How would the matrix be useful in evaluating control effectiveness, control efficiency, and control redundancy? Include in your answer a definition of these three terms.

Table 9.1 Steps in Preparing a Control Matrix

Step 1

Review the systems flowchart and related narrative description to become familiar with the system under examination. Identify the business process (e.g., cash receipts), the important, relevant resources (e.g., cash, accountants receivable master data), the input (e.g., the remittance advice), storage, if any, for the input data (e.g., cash receipts event data), and the master data being updated (e.g., accounts receivable master data).

Step 2

List the goals that are germane to the business process under examination. The goals must be tailored to the process under study. In the business process chapters (THE “ORDER-TO-CASH” PROCESS: PART I, MARKETING AND SALES (M/S)THE BUSINESS REPORTING (BR) PROCESS), we suggest a few typical goals.

Step 3

List a set of recommended control plans that is appropriate for the process being analyzed.

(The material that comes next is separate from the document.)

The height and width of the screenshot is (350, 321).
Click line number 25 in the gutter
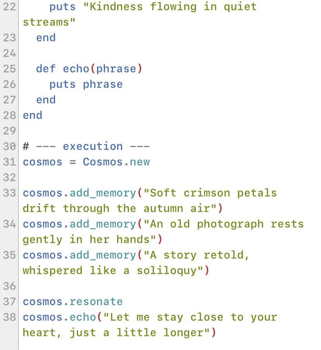(9, 69)
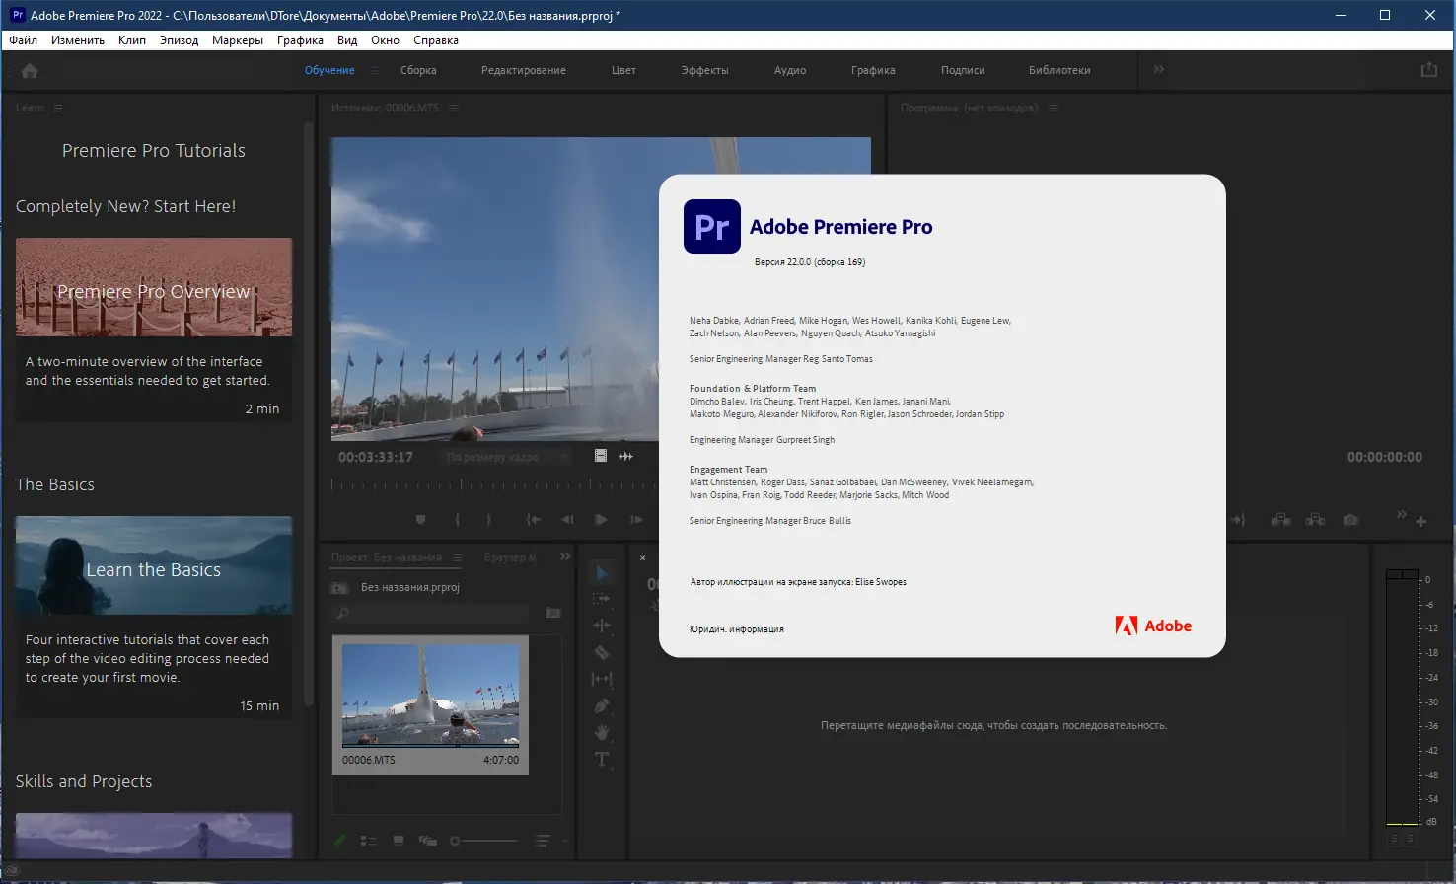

The list could include both the plans related to the operations process (e.g., the cash receipts process) and those related to the information processing methods (e.g., data entry controls, batch controls). In Figure 9.1, we presented only two illustrative plans for Causeway’s system. Later, this chapter presents controls related to the processing methods and in the business process chapters, you see controls related to those processes.

Step 4

Examine the systems flowchart and related narrative description, looking for each of the control plans listed in the matrix in step 3. When you find an implemented control plan (i.e., a plan that is present), mark its location on the flowchart and cross-reference this information to the control matrix. Use “P-1” . . . “P-n” as identifiers. When you determine a control plan is missing, mark the location on the flowchart where it should be found and cross-reference this information to the control matrix. Use “M-1” . . . “M-n” as identifiers. As mentioned earlier, this information is used in completing step 4 of the control framework: recommending remedial action to correct deficiencies in the system. Figure 9.1 and Figure 9.2 illustrated the technique for cross-referencing the control matrix and systems flowchart.

Step 5

At the bottom of the control matrix, provide a short statement explaining how each existing control plan accomplishes each related control goal. Also provide a short statement explaining the significance of each missing control plan, in terms of each unmet control goal.

 

Table 9.1 summarizes the steps we have just undertaken in preparing the illustrative control matrix in Figure 9.1. Combined with the preceding discussion and illustration, the steps should be self-explanatory. You should take a fair amount of time now to study each of the steps and to make sure that you have a reasonable understanding of them.

Review Question

What are the five steps involved in preparing a control matrix?